- **To do**:
Format every line of the items below as one numbered list, leaving out blank lines.

-- Begin Exercise materials --

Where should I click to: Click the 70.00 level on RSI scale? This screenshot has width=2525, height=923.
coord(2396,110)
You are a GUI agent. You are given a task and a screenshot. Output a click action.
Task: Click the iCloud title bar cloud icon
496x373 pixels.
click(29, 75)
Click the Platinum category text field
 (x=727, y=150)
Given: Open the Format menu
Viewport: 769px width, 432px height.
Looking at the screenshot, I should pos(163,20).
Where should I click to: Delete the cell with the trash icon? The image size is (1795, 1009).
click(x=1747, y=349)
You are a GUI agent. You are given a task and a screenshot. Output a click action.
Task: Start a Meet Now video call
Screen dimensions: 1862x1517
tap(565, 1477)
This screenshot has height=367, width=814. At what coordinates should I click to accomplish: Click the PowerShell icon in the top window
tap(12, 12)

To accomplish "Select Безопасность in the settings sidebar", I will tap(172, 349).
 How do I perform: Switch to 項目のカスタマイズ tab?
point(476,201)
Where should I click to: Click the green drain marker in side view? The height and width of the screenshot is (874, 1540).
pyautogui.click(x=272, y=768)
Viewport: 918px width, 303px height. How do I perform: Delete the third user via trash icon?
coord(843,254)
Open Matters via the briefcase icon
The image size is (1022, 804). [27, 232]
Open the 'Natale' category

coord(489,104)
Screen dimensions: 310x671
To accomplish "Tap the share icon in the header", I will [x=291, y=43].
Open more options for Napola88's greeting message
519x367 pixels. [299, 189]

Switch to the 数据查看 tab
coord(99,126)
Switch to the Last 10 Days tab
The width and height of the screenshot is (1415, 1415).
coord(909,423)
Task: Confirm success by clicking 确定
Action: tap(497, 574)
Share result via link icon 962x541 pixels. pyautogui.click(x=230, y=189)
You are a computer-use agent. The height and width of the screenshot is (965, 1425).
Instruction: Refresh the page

-- End Exercise materials --

- **Solved exercise**:
1. Where should I click to: Click the 70.00 level on RSI scale? This screenshot has width=2525, height=923.
2. coord(2396,110)
3. You are a GUI agent. You are given a task and a screenshot. Output a click action.
4. Task: Click the iCloud title bar cloud icon
5. 496x373 pixels.
6. click(29, 75)
7. Click the Platinum category text field
8.  (x=727, y=150)
9. Given: Open the Format menu
10. Viewport: 769px width, 432px height.
11. Looking at the screenshot, I should pos(163,20).
12. Where should I click to: Delete the cell with the trash icon? The image size is (1795, 1009).
13. click(x=1747, y=349)
14. You are a GUI agent. You are given a task and a screenshot. Output a click action.
15. Task: Start a Meet Now video call
16. Screen dimensions: 1862x1517
17. tap(565, 1477)
18. This screenshot has height=367, width=814. At what coordinates should I click to accomplish: Click the PowerShell icon in the top window
19. tap(12, 12)
20. To accomplish "Select Безопасность in the settings sidebar", I will tap(172, 349).
21.  How do I perform: Switch to 項目のカスタマイズ tab?
22. point(476,201)
23. Where should I click to: Click the green drain marker in side view? The height and width of the screenshot is (874, 1540).
24. pyautogui.click(x=272, y=768)
25. Viewport: 918px width, 303px height. How do I perform: Delete the third user via trash icon?
26. coord(843,254)
27. Open Matters via the briefcase icon
28. The image size is (1022, 804). [27, 232]
29. Open the 'Natale' category
30. coord(489,104)
31. Screen dimensions: 310x671
32. To accomplish "Tap the share icon in the header", I will [x=291, y=43].
33. Open more options for Napola88's greeting message
34. 519x367 pixels. [299, 189]
35. Switch to the 数据查看 tab
36. coord(99,126)
37. Switch to the Last 10 Days tab
38. The width and height of the screenshot is (1415, 1415).
39. coord(909,423)
40. Task: Confirm success by clicking 确定
41. Action: tap(497, 574)
42. Share result via link icon 962x541 pixels. pyautogui.click(x=230, y=189)
43. You are a computer-use agent. The height and width of the screenshot is (965, 1425).
44. Instruction: Refresh the page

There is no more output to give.